La Belgique est envahie par les armées allemandes dès le début du mois d’août 1914. Après une héroïque résistance, Liège tombe et Bruxelles subit le même sort le jeudi 20. Très vite, tout le pays est occupé, sauf la partie la plus occidentale délimitée par l’Yser. C’est dans ce retranchement que notre armée tint tête à l’envahisseur durant quatre années. Les hordes de soldats allemands déferlent alors vers le nord de la France.

Dès le début de l’occupation, une de leurs exactions consiste à prélever de la main-d’œuvre belge afin de travailler, entre autres, pour les chemins de fer allemands. Ils exigent qu’un certain nombre de jeunes belges se déclarent volontaires pour travailler sur les voies ferrées et au service des convois allemands.

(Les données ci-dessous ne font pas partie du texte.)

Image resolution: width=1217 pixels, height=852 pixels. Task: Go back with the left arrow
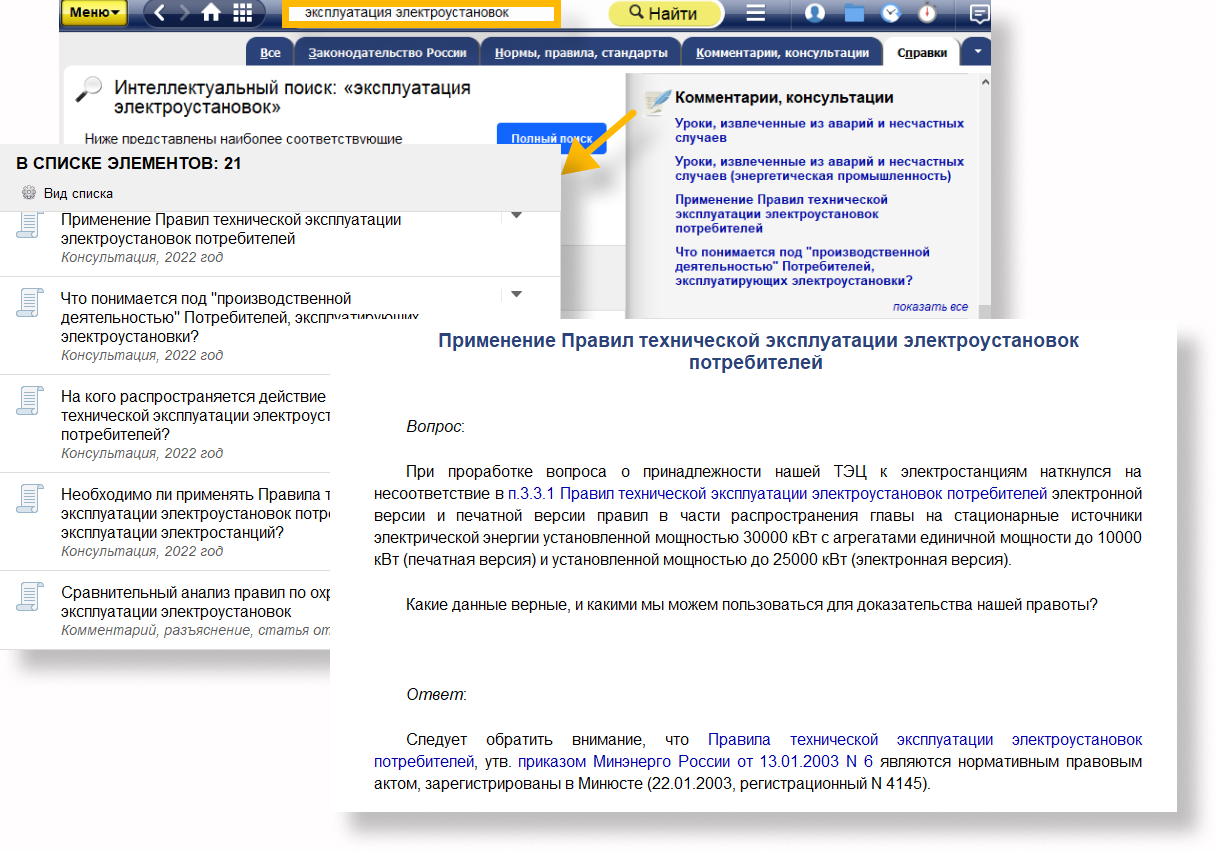160,13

Nombreux refusent cette obligation. En représailles, l’occupant inflige aux bourgmestres des communes du royaume de nombreuses et exorbitantes amendes et des peines d’emprisonnement. Les réfractaires sont déportés vers l’Allemagne comme travailleurs forcés.

C’est dans ces circonstances que se constitue le fameux camp de Soltau. Situé en Basse-Saxe, entre Hambourg, Hanovre et Brême, dans les marais de Lüneburg, il s’agit du principal camp de concentration dans lequel de nombreux Belges seront internés. Plus de cinq cents camps seront érigés pendant la première guerre mondiale et celui de Soltau fut appelé le camp des Belges. En effet, dès le début du conflit, des contingents de réfractaires belges furent amenés dans ces marais et durent construire les baraquements destinés à recevoir leurs infortunés compatriotes pendant les quatre années de guerre.

L’insalubrité de l’endroit, la promiscuité (on loge à cent-vingt détenus par baraque), l’hygiène sommaire, la nourriture rationnée et les conditions climatiques engendrent une mortalité élevée au sein des prisonniers. Malgré l’inconfort et la condition misérable des déportés, la vie s’organise petit à petit au cours des mois de captivité. Ainsi, une bibliothèque voit le jour. Elle est constituée d’ouvrages en français et en néerlandais. Une troupe de théâtre joue aussi des pièces lorsque les gardiens le permettent. Ces derniers prennent des photographies qu’ils revendent à leurs prisonniers afin qu’ils les envoient à leurs familles. Des séances de courrier obligatoires sont organisées et de nombreuses photos-cartes postales parviennent en Belgique. Les documents qui subsistent aujourd’hui constituent un témoignage important sur la captivité de nos compatriotes.

Le travail forcé est la seule occupation des prisonniers. La tâche consiste à bêcher, à longueur de journée, la terre du marais, afin de l’assécher. Ce travail harassant, bien que souvent illusoire, est exécuté sous la menace constante de coups de pieds, de crosse de fusil que les gardiens ne se gênent pas de donner aux malheureux forçats.

La discipline reste très stricte. La moindre incartade est punie du « poteau », auquel le contrevenant est attaché par le cou, les mains et les pieds des heures durant sans boire ni manger.

La nourriture est pauvre en tout. La portion congrue est de rigueur. Le déficit en calories provoque une faiblesse progressive des organismes déjà éprouvés par les conditions de travail et d’hygiène. Il meurt entre dix et quinze hommes par jour.